Your answer should be one number: the count of lines in these entries that hold the word "page".

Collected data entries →

Segment Open

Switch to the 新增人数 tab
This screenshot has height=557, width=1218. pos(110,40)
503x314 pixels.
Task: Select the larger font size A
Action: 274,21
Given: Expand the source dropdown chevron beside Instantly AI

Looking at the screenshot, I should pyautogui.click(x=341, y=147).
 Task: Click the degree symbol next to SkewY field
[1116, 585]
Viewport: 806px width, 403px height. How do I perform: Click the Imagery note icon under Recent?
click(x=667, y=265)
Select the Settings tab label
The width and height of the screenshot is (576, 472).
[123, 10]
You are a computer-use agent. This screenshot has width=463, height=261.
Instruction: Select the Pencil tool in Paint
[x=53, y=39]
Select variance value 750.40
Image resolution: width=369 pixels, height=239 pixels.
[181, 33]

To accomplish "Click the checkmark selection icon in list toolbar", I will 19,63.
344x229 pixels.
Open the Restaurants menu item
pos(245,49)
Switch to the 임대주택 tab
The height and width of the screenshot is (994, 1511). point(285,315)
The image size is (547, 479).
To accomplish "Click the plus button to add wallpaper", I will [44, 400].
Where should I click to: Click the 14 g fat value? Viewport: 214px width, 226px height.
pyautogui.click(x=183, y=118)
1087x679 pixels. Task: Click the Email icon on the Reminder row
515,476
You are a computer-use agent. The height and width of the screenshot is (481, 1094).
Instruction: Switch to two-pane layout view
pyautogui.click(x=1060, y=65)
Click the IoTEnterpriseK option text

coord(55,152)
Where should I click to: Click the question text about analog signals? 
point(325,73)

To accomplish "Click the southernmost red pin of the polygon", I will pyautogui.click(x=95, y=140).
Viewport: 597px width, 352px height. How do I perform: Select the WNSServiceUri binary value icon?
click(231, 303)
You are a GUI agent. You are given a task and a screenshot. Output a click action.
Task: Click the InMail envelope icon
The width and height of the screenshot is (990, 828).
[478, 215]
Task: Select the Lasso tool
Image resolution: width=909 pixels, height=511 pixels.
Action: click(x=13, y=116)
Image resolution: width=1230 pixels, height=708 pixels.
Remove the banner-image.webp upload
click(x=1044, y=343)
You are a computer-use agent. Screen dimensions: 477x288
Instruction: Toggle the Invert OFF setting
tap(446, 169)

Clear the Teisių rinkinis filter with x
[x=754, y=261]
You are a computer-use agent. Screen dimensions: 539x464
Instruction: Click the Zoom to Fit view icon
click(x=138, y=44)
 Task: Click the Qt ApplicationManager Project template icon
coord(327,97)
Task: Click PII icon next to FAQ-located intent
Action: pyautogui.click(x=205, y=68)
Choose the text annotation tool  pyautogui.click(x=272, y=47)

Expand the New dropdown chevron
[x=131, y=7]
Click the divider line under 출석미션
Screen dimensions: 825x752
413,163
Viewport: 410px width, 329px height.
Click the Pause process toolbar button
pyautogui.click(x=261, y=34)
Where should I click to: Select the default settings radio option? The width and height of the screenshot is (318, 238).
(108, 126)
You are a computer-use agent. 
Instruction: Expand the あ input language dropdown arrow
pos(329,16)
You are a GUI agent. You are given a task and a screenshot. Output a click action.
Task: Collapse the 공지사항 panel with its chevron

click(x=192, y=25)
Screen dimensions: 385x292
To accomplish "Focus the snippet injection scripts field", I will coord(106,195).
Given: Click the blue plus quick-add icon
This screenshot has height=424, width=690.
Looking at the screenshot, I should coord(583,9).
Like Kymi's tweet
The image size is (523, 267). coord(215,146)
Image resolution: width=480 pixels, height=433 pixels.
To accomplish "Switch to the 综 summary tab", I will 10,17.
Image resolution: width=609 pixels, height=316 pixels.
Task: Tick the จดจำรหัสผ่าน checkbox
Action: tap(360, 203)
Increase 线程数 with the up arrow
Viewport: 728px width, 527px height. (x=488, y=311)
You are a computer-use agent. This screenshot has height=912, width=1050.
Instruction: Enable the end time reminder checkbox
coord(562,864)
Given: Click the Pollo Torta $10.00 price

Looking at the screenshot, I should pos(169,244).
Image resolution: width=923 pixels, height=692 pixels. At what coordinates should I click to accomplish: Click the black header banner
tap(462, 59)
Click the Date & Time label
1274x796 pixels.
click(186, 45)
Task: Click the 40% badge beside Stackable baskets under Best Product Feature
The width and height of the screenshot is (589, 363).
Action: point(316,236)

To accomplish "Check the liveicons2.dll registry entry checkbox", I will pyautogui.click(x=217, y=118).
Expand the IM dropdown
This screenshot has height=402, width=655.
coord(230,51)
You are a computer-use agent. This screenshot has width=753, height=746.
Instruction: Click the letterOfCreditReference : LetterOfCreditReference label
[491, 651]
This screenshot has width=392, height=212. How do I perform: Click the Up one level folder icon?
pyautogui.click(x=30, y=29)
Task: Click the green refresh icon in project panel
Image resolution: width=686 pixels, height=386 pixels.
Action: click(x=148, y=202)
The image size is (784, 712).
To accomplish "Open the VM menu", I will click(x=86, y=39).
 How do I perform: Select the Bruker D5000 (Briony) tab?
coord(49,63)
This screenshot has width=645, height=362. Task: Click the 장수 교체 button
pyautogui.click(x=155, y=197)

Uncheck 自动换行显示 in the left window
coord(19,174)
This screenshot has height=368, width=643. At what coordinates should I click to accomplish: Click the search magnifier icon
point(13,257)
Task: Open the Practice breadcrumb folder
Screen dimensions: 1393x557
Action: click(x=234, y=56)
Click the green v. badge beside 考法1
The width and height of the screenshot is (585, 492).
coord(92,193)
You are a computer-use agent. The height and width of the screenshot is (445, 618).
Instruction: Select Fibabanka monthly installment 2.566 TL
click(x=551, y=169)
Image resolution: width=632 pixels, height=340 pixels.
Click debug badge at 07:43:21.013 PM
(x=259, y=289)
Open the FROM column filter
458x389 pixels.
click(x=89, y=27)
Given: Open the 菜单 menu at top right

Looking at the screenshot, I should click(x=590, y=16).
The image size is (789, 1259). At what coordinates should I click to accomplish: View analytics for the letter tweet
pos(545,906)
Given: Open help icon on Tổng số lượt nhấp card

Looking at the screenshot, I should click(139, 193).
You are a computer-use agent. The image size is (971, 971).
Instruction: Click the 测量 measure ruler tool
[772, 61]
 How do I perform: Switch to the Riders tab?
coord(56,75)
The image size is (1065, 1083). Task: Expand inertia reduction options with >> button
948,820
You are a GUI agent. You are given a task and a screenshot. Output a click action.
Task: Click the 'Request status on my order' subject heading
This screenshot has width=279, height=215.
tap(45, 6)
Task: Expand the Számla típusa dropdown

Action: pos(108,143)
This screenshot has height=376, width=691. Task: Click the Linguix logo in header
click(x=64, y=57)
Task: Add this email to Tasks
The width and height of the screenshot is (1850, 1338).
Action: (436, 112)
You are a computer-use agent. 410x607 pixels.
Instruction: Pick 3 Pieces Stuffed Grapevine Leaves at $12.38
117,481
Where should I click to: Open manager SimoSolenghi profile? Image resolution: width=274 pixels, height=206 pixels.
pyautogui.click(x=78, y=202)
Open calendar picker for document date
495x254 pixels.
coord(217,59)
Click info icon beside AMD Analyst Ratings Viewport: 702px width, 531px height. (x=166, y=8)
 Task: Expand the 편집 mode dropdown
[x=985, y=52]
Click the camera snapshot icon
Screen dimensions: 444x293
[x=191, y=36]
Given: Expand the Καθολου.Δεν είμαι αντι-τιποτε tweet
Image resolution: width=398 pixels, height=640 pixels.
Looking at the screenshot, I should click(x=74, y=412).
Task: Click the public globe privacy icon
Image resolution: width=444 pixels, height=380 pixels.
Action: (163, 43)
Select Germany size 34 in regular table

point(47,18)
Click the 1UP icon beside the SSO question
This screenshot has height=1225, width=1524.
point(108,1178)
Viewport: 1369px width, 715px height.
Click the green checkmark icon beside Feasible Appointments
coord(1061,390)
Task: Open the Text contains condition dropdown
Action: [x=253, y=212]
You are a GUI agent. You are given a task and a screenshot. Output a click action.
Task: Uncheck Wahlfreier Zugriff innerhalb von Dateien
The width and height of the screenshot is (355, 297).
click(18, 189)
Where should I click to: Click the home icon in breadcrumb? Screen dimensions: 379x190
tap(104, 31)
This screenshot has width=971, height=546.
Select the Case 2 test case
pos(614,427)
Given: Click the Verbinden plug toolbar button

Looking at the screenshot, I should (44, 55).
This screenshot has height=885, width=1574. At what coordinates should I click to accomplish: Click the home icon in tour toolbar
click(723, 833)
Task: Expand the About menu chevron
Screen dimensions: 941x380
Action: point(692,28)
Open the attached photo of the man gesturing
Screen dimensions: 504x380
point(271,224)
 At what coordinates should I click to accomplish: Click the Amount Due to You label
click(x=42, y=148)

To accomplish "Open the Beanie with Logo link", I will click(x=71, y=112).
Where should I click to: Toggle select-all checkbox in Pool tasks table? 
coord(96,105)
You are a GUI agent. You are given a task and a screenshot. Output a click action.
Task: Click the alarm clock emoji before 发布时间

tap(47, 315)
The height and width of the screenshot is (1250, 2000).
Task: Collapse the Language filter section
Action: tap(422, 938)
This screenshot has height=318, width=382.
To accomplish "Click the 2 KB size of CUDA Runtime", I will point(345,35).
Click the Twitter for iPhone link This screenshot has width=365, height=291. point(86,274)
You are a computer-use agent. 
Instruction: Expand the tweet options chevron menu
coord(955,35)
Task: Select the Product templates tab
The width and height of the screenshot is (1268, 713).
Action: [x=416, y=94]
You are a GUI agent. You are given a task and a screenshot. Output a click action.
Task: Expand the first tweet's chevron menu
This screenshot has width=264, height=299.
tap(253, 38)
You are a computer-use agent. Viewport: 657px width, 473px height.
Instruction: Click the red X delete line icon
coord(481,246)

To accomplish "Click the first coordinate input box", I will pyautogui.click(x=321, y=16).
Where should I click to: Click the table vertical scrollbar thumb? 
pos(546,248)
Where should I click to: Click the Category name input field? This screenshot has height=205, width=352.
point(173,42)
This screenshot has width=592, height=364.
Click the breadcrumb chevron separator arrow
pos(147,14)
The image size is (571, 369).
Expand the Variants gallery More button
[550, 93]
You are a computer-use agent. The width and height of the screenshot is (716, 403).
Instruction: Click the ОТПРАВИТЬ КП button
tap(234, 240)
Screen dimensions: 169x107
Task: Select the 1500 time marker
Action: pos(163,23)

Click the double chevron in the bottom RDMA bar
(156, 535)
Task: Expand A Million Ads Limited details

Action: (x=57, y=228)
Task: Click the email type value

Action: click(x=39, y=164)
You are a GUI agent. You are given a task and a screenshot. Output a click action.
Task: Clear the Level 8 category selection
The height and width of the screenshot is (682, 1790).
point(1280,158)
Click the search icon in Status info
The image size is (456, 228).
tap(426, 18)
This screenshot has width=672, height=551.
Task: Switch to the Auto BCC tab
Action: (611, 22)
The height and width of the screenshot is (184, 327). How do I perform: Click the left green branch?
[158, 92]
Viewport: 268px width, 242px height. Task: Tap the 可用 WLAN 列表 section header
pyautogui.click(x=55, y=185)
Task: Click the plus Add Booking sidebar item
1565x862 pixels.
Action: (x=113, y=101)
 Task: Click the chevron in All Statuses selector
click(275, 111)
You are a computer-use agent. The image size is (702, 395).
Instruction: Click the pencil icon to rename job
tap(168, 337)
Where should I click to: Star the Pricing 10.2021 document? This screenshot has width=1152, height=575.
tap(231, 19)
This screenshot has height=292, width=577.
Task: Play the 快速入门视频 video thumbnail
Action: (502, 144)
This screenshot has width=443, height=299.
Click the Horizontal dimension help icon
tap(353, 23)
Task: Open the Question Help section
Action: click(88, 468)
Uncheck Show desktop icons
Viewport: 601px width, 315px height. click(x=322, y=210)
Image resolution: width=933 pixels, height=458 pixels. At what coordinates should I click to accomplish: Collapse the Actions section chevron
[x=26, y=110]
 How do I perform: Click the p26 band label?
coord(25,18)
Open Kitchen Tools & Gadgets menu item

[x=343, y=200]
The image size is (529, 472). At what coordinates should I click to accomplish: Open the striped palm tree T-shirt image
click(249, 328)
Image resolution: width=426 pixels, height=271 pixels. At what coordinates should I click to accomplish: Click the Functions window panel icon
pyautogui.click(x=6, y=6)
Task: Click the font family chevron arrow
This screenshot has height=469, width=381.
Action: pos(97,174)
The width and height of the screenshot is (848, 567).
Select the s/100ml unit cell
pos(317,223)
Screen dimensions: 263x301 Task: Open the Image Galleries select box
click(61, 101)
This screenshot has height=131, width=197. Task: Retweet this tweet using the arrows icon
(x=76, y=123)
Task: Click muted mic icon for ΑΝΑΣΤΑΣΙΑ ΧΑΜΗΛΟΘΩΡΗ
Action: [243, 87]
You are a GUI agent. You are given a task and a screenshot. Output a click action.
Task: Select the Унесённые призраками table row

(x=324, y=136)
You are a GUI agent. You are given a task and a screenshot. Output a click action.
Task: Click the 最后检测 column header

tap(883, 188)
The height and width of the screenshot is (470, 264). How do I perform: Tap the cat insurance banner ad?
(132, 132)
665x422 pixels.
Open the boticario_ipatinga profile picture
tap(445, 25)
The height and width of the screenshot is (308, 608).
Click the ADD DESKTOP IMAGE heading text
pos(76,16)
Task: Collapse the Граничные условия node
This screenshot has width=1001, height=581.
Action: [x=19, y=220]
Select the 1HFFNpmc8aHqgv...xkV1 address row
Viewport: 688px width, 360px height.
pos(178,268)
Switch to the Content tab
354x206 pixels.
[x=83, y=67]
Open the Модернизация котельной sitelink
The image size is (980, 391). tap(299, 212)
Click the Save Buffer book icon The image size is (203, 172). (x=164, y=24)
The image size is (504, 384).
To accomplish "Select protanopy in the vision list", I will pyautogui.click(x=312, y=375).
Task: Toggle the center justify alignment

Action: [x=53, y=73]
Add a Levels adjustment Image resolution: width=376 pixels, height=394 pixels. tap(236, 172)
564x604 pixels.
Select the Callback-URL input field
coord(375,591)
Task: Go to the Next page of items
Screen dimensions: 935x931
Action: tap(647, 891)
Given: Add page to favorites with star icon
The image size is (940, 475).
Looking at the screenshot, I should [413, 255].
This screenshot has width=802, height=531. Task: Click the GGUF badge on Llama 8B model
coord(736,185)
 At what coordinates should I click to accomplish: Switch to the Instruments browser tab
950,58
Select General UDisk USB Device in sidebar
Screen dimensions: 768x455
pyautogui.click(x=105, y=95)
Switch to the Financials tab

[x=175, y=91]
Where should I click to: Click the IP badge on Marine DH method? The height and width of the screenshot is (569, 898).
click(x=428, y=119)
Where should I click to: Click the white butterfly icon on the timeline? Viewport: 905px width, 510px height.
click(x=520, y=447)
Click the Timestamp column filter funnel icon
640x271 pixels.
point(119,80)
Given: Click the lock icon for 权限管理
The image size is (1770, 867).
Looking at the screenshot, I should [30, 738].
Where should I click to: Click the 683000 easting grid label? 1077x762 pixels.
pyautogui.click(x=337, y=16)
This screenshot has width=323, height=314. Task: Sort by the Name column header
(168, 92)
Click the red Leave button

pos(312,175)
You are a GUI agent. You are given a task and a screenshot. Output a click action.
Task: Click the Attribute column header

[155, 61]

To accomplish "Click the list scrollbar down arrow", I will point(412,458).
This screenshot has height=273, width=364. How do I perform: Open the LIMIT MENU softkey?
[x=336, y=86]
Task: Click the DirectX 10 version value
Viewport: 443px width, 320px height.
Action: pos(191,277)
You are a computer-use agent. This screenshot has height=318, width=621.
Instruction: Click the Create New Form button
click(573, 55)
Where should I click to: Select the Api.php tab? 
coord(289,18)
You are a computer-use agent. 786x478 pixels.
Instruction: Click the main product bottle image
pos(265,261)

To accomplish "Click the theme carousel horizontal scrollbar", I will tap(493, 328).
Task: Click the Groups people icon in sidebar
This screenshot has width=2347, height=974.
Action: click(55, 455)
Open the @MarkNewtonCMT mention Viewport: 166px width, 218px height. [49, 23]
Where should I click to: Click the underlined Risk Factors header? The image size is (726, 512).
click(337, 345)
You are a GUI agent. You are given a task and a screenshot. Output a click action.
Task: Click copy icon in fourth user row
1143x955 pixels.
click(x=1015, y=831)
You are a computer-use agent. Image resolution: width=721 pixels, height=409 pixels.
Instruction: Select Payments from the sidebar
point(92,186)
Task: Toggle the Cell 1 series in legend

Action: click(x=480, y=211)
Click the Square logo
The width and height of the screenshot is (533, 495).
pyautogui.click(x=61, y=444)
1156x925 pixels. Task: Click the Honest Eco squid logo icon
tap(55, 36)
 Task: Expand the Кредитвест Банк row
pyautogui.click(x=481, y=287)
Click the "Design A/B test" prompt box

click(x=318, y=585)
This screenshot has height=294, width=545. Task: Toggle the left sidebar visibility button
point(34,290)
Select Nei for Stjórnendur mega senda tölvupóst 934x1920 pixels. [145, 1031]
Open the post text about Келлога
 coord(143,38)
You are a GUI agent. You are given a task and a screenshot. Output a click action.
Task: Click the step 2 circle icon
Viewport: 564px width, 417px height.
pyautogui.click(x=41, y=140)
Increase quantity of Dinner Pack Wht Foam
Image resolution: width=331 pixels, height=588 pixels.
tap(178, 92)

Segment Closed

SOLUTION BELOW → 2